## Precalculus (6th Edition) Blitzer

The required solution is $\frac{1}{y\left( y+2 \right)}$.
We have the given algebraic expression $\frac{{{y}^{-1}}-{{\left( y+2 \right)}^{-1}}}{2}$. For an algebraic expression, a rational expression is an expression that can be expressed in the form $\frac{p}{q}$, where, both $p\ \text{and }q$ are polynomials and the denominator $q\ne 0$. And the given expression can also be written as $\frac{{{y}^{-1}}-{{\left( y+2 \right)}^{-1}}}{2}=\frac{\frac{1}{y}-\frac{1}{y+2}}{2}$. We know that a complex rational expression or a complex fraction is an algebraic rational expression in which either the numerator contains a rational expression or the denominator contains a rational expression or both the numerator and denominator contain a rational expression.

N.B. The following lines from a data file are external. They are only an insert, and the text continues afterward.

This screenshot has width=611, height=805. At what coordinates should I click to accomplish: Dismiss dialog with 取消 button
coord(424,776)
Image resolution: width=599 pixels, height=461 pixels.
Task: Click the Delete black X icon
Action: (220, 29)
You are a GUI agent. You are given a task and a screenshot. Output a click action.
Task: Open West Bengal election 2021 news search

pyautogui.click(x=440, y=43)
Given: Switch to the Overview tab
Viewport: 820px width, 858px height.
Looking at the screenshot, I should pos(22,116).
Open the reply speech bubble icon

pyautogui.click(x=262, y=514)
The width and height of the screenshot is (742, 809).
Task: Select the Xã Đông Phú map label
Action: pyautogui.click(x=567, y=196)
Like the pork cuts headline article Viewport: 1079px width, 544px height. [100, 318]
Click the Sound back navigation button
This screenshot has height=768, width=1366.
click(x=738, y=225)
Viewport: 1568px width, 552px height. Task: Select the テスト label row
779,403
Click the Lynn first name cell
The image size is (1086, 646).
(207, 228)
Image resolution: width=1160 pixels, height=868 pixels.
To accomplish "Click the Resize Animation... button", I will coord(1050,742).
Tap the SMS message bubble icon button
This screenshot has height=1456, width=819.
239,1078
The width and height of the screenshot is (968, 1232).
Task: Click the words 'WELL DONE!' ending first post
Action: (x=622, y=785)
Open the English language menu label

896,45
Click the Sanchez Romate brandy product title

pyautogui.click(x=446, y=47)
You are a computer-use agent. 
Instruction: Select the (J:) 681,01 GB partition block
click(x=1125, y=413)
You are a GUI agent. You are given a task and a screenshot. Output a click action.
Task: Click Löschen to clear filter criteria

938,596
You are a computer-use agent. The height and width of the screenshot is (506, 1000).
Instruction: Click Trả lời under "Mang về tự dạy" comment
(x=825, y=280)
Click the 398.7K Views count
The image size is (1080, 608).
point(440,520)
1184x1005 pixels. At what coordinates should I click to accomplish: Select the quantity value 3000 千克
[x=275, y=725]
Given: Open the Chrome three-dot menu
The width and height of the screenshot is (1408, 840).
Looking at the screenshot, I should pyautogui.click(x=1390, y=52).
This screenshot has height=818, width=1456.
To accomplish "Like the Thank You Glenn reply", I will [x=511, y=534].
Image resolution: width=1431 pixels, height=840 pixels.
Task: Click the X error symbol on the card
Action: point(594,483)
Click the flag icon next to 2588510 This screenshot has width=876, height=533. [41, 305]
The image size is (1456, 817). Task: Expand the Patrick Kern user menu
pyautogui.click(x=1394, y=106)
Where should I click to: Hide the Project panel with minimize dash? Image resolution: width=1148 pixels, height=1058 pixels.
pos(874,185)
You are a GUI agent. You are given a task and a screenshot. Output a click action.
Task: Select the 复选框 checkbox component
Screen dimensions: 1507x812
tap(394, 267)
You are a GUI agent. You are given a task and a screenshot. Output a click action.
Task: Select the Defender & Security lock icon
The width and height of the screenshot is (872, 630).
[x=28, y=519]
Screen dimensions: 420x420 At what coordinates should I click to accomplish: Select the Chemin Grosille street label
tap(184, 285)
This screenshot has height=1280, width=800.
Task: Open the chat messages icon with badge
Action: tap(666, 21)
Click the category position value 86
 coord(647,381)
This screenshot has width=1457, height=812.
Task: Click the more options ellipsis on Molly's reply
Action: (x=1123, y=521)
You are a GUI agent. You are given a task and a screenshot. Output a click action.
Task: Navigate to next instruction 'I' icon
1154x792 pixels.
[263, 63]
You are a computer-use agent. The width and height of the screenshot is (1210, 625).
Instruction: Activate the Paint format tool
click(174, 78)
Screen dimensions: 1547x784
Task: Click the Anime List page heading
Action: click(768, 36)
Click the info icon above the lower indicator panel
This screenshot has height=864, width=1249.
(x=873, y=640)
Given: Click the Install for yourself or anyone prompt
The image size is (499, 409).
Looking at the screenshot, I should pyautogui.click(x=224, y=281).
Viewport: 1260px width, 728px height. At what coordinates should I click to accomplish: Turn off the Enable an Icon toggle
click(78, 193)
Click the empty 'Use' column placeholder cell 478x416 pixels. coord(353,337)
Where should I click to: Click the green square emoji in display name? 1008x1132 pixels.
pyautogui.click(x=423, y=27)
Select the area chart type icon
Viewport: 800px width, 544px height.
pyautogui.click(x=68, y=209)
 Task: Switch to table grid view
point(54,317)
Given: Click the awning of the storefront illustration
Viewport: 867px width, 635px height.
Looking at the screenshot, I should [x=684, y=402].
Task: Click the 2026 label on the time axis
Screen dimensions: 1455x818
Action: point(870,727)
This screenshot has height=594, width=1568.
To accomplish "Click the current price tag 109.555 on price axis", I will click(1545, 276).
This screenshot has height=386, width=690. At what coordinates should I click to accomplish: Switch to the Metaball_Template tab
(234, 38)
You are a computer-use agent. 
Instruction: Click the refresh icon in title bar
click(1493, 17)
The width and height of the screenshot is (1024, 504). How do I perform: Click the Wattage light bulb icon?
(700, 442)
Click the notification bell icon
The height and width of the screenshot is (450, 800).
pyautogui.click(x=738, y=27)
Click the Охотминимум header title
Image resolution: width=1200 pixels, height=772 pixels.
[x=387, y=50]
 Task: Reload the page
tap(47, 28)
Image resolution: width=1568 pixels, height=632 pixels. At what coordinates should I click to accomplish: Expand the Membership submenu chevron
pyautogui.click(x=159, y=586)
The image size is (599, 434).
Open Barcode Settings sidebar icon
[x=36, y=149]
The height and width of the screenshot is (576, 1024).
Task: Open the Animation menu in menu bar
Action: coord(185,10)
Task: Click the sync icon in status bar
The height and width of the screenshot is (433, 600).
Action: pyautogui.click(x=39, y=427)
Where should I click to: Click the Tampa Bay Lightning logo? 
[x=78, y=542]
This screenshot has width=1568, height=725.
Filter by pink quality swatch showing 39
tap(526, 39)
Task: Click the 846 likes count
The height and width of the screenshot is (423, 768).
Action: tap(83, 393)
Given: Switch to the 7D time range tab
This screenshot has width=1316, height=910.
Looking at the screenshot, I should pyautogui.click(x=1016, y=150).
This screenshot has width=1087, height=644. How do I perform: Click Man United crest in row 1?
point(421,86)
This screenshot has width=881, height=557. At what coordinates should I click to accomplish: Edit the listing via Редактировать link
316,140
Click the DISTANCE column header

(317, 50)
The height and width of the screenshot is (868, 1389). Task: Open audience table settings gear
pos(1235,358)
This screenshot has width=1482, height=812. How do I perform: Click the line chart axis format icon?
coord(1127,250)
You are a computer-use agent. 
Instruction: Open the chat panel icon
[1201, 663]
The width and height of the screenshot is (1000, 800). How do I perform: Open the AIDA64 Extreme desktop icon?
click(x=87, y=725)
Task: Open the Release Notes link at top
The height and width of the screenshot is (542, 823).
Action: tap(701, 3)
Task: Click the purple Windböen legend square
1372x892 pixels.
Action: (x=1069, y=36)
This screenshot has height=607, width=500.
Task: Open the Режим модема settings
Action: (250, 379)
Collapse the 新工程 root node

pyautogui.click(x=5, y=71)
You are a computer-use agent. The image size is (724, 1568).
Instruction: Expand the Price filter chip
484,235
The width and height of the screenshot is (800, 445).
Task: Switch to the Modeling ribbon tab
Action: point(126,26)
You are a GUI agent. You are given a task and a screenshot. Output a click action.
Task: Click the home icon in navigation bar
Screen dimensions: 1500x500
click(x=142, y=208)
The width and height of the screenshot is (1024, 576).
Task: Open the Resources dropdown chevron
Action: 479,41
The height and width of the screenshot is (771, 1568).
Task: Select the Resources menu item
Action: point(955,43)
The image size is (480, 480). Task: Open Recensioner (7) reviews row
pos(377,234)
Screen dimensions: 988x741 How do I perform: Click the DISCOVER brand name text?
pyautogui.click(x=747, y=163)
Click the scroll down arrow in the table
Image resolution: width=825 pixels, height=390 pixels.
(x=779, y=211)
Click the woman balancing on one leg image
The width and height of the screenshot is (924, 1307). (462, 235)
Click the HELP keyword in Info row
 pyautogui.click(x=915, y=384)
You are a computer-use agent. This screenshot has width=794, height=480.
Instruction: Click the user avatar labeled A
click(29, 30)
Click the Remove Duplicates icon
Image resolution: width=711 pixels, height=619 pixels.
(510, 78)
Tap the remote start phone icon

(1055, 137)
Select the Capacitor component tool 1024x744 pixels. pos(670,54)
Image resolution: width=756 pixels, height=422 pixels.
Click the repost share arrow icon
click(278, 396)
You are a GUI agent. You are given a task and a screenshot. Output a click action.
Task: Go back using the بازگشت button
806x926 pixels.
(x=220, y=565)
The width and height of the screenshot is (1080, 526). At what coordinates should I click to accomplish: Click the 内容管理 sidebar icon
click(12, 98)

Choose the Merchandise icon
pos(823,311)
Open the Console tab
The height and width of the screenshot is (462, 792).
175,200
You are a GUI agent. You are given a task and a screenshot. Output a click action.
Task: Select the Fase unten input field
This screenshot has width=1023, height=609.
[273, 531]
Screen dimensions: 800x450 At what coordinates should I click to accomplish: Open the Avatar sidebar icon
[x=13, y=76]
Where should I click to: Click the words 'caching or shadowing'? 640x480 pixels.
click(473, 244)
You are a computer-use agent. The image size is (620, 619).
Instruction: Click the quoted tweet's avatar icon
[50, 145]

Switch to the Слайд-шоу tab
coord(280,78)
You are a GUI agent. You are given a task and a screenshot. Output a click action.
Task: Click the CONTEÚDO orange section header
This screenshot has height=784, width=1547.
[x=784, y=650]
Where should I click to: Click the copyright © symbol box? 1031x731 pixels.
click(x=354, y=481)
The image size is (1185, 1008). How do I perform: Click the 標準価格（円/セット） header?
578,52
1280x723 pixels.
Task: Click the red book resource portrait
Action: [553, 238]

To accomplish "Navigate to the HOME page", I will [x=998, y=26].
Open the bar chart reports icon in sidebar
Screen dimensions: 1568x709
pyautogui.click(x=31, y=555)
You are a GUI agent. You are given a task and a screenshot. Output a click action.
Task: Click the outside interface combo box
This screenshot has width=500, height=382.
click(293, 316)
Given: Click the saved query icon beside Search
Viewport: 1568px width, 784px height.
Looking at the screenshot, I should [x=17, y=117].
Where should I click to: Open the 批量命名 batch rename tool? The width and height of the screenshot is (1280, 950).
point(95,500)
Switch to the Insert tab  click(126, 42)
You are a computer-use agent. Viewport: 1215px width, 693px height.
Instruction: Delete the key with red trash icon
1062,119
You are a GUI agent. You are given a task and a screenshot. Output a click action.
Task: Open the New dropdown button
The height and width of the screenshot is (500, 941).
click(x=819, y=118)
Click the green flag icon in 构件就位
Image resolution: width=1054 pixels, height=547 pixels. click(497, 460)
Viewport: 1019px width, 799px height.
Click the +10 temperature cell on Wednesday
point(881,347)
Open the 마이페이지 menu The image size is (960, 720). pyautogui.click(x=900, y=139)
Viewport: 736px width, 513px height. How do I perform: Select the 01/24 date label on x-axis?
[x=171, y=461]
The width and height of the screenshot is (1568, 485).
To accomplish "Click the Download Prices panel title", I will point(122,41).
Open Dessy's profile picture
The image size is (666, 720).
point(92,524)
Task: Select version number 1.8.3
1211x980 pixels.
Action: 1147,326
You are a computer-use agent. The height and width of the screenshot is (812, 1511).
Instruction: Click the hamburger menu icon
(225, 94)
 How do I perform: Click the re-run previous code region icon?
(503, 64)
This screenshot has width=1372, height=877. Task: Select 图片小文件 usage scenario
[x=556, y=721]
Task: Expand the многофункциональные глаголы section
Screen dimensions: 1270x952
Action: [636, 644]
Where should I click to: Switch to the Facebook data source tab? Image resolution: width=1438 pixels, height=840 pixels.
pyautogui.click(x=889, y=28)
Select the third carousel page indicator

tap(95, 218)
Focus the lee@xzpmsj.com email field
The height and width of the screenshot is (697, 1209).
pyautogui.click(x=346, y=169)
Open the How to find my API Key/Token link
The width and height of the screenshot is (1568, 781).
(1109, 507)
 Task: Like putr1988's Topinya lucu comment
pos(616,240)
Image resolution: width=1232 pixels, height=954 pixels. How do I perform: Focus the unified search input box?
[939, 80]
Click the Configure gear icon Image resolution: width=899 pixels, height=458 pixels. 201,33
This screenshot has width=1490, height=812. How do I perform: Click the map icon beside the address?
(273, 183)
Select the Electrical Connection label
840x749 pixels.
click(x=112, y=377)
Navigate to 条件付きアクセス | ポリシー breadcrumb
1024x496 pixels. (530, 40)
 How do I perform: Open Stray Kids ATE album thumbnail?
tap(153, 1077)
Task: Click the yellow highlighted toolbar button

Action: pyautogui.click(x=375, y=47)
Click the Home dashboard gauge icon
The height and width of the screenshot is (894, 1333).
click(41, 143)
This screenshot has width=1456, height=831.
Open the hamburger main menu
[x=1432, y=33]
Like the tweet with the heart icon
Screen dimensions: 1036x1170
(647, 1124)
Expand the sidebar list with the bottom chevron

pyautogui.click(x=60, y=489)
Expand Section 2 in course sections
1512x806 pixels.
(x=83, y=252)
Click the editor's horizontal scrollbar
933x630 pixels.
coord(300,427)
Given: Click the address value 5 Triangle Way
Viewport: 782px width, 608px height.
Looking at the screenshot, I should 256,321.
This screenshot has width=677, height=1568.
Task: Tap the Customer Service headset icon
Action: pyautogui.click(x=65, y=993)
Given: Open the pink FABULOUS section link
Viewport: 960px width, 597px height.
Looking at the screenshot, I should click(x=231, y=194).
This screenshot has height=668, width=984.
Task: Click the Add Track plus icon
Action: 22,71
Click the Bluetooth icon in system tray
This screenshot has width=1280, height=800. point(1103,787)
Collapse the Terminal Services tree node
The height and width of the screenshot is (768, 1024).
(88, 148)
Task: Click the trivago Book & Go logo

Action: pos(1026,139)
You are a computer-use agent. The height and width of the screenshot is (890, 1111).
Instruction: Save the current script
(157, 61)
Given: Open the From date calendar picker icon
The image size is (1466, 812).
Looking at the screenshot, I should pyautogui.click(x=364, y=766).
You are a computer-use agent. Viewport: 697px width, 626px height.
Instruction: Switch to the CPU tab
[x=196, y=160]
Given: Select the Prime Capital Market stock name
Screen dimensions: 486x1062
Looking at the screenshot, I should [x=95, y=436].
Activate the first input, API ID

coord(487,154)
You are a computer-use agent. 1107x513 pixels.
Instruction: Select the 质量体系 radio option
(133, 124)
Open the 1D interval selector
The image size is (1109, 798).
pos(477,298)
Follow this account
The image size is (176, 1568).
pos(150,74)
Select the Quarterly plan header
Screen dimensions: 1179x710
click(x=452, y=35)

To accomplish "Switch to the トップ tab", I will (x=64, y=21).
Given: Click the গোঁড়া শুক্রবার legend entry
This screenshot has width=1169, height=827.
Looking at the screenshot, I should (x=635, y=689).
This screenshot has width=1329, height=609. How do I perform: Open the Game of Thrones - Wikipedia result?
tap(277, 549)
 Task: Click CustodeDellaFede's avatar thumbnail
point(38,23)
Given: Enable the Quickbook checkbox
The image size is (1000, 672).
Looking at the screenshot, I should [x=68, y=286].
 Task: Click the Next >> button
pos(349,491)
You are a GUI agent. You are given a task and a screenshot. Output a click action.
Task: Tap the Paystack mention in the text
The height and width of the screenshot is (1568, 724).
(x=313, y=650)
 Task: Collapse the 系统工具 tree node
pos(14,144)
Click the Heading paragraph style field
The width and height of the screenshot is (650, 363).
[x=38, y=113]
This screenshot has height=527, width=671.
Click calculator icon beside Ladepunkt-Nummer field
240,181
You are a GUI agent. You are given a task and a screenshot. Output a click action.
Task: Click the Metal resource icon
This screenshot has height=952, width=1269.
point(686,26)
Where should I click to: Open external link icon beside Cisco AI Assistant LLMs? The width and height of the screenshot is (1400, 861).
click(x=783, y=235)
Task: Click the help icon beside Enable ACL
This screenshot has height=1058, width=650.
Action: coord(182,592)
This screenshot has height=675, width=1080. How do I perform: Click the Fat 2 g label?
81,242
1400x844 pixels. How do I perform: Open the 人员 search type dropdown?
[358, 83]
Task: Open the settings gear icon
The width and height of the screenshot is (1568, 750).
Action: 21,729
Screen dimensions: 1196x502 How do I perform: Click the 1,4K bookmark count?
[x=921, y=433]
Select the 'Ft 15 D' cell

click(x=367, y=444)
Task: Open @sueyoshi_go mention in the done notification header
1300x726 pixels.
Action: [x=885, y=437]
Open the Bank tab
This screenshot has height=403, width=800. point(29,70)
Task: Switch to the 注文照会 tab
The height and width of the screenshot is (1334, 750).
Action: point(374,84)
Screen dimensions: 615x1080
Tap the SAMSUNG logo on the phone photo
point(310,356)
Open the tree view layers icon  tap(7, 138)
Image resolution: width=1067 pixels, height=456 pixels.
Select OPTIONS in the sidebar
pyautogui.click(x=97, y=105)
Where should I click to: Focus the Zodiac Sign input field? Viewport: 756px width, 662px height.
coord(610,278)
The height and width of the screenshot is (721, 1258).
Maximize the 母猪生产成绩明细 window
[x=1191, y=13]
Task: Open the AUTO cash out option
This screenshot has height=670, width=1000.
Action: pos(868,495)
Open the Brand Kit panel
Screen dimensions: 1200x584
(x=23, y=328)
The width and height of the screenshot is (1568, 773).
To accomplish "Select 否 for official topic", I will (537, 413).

Here the numerator is $\frac{1}{y}-\frac{1}{y+2}$. Solve the numerator of the given complex rational expression: \begin{align} & \frac{1}{y}-\frac{1}{y+2}=\frac{1}{y}\times \frac{\left( y+2 \right)}{\left( y+2 \right)}-\frac{1}{\left( y+2 \right)}\times \frac{y}{y} \\ & =\frac{y+2}{y\left( y+2 \right)}-\frac{y}{y\left( y+2 \right)} \\ & =\frac{y+2-y}{y\left( y+2 \right)} \\ & =\frac{2}{y\left( y+2 \right)} \end{align}. Therefore, the given complex rational expression becomes \begin{align} & \frac{{{y}^{-1}}-{{\left( y+2 \right)}^{-1}}}{2}=\frac{\frac{2}{y\left( y+2 \right)}}{2} \\ & =\frac{2}{y\left( y+2 \right)}\times \frac{1}{2} \\ & =\frac{1}{y\left( y+2 \right)} \end{align}. Hence, $\frac{{{y}^{-1}}-{{\left( y+2 \right)}^{-1}}}{2}$ $\frac{1}{y\left( y+2 \right)}$.